We’ve seen so far that Mawson’s recommendation that atheists should pray is along the right lines: so long as you don’t think prayer is too likely to lead to self delusion, and the costs for the added information are smaller than the benefits, it seems a good idea to pray. It also seems that negative results are valuable: if Atheist prays and gets no answer, that is further evidence their atheism is correct. Here’s another question: should Atheist hope there really is a God after all?
Given what we’ve said above, it seems atheist should hope to be made aware of god if he exists. Believing the right thing about God’s existence is likely a good thing ‘either way’, and particularly good if God does exist. Yet whether atheist should hope God exists is slightly different: should atheist think that a world with god is somehow richer or more valuable than one without god – and, if so, is it worth hoping that is what really obtains, even if the evidence speaks against it?
Would it be a good thing if God existed?
One reply would be talking about the particular consequences of a religion versus secularism. Of course God cannot be a good thing, because religion poisons the world and makes it worse.
This wouldn’t follow. Granting that religion in general is a bad thing (which isn’t clear to me), it wouldn’t mean that the world would be worse if the object of that religion did in fact obtain. Maybe the world would overall have more to celebrate within it if (e.g.) Allah exists, even if Islam makes the world worse. But how would God existing make the world a better place than without?
A lot of pascalian-like discussions focus on how more palateble life is with God than without. Believers have assurances of providence and an afterlife, things naturalists tend to deny. Living forever (united with lost loved ones) seems pretty cool, so one should hope for worlds in which that is assured. One could continue this program by forming a ‘menu’ of desirable things (moral realism, meaningfulness, cosmic justice) that God assures but non-belief does not. [ref] This is a distinct approach from things like the moral argument (or at least, how the moral argument should be prosecuted). A good moral argument will appeal to ‘we should believe there are moral facts’, and offer some case for moral realism or similar. The pascalian-like arguments given here do not need to say we should believe there are things like moral realism, but just that the world would be a better place if they were true (even if the evidence suggests they are false). As you should hope for the world to be better, that God guarantees these – and atheism does not – supplies reasons to hope that God exists.[/ref]
Faith, hope, and doubt?
Yet these sorts of Pascalian-like arguments probably don’t have much pull on the average atheist. Most non-believers aren’t nihilists, and so take the world without God to not be that bad a place to be. The fact the world would be even better if God existed doesn’t motivate Atheist to hope he does, especially if one considers the likelihood remote: I would like a twenty pound note, but I don’t earnestly hope a quantum event will cause one to appear in my hand. So too, perhaps, with God: an atheist world is not that bad, God would not make it much more satisfying to live in, and it is remote anyway.
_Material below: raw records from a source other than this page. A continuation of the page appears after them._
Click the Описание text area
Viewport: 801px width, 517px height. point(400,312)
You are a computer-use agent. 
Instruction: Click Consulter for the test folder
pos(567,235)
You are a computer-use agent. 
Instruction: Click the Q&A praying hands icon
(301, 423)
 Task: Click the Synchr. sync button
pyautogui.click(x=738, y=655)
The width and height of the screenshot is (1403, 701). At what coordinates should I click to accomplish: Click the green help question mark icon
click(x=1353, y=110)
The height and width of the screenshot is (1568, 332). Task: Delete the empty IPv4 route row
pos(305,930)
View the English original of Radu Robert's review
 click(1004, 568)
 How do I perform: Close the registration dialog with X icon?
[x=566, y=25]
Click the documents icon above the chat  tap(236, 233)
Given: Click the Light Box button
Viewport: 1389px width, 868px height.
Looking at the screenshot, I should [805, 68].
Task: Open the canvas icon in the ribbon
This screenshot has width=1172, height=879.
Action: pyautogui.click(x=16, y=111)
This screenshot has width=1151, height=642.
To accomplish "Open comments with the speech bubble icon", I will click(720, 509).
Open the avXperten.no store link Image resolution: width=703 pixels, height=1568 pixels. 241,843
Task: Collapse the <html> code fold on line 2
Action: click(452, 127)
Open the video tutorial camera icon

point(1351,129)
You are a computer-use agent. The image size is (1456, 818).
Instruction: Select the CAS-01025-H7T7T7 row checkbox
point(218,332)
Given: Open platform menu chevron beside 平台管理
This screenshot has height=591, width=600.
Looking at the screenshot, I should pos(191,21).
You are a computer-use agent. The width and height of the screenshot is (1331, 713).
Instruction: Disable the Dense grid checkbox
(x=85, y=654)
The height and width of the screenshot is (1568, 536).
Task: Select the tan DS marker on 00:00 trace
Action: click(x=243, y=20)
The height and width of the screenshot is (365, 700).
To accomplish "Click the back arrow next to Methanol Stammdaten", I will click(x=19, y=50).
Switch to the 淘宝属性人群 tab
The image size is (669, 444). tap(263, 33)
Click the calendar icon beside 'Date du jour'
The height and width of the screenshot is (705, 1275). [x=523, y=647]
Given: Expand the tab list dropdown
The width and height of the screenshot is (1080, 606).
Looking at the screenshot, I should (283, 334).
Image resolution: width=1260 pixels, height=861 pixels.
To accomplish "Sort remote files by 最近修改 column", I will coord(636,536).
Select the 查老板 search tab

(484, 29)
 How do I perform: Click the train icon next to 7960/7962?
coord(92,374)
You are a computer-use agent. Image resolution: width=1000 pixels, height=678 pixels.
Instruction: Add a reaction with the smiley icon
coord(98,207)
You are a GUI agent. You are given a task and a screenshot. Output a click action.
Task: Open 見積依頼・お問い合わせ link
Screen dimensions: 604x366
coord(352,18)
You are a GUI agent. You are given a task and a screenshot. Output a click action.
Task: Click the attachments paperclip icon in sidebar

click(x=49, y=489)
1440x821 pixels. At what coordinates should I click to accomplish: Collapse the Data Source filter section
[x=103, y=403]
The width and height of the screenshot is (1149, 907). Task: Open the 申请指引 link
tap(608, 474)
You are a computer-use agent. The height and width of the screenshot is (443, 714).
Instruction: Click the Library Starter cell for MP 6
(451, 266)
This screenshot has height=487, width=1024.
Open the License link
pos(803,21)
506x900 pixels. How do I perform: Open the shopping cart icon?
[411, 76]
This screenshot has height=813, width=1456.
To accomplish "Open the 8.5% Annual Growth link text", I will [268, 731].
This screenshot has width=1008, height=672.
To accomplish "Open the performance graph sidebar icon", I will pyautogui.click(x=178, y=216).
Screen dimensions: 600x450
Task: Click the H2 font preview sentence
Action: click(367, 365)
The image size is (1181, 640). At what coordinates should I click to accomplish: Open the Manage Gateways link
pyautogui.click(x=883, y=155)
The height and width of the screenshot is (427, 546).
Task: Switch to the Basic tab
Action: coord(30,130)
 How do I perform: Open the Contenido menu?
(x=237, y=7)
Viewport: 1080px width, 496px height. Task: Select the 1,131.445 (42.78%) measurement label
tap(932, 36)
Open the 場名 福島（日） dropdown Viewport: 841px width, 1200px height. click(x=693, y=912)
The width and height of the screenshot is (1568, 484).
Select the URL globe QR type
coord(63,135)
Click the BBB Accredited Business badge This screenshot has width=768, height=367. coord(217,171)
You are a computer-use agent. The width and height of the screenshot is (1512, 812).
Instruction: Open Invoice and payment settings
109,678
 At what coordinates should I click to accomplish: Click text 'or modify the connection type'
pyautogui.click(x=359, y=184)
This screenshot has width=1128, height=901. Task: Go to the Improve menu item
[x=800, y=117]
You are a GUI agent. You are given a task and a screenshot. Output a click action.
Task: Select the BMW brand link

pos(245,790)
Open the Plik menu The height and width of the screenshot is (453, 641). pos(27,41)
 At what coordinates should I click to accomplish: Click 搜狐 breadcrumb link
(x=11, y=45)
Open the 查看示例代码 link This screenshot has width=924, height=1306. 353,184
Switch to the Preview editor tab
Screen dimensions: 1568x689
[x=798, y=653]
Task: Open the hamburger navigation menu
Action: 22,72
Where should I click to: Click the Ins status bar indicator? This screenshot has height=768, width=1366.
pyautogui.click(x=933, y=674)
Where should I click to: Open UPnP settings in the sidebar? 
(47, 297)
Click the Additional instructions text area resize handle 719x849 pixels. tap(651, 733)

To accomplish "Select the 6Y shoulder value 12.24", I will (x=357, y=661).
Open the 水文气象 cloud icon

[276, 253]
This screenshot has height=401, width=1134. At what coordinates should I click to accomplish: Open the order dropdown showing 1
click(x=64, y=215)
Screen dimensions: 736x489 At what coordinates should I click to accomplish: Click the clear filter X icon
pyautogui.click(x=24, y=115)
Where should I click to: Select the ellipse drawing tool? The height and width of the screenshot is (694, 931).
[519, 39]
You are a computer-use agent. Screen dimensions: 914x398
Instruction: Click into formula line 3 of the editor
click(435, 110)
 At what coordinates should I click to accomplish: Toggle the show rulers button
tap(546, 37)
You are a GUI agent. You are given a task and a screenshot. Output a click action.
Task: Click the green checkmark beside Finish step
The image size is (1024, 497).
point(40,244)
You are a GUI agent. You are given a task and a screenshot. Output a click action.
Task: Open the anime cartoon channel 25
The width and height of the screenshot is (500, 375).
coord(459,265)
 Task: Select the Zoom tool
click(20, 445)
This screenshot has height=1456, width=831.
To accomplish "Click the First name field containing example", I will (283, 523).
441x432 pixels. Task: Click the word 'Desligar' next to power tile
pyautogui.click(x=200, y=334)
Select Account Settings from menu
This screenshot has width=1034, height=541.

Hope for others and gratuitous evil
I think we can offer a concern which gives a satisfactory reason to hope that God exists. It shows the world would be significantly better if God exists, that it would be rubbish (by the lights of this concern) if it doesn’t, so providing God is not too unlikely, it seems worth hoping for. This reason is undefeated evil.
There are all sorts of horror stories – of ‘Sue’, of Neil and Kazumi Puttick, of ethnic cleansings and other outrages to the human condition that are used as examples of evils that God, if he really was there, would surely ensure never occurred. Evil tends to pop up as a reason to believe God does not exist, not a reason to hope that he does. But it should do both.
Stealing some language from Marilyn McCord Adams, we can call some of the outrageous things that happen to people horrors. A horror (as McCord-Adams defines it) is an event so bad that someone’s involvement in it gives us reason to doubt that person’s life was on balance worth living or not: were we a guardian angel tasked with that person’s well being, and seeing that their life has that in store, we would consider stopping them ever living for their sake. Child sexual abuse, torture, and many others besides would be candidate events that count as horrors. [ref] This does not mean that all lives that include horrors are necessarily not worth living. Many people who have horrors befall them consider (rightly) that their lives are on the whole worth living – in some cases, they might (rightly) think their lives have gone better for having that horror, as it was necessary to realize even greater goods (borrowing from Chrisholm, we might call that a defeat of a horror). Sadly, this does not apply to every case, and in many cases the presence of a horror in a life makes us wonder whether it is worth living.[/ref] A life might be rendered ‘not worth living’ in other ways: perhaps a life lived generally miserably, where all that persons goals and aspirations are thwarted and they die alone and never loved might be a life not worth living, even without horrors.
I’m generally an optimist about the human condition: I think most lives, even those that involve (by western standards) huge amounts of suffering are nonetheless still worth living, and most people who have lived have had lives worth celebrating. Yet not all. So perhaps hope for them should motivate a hope for god.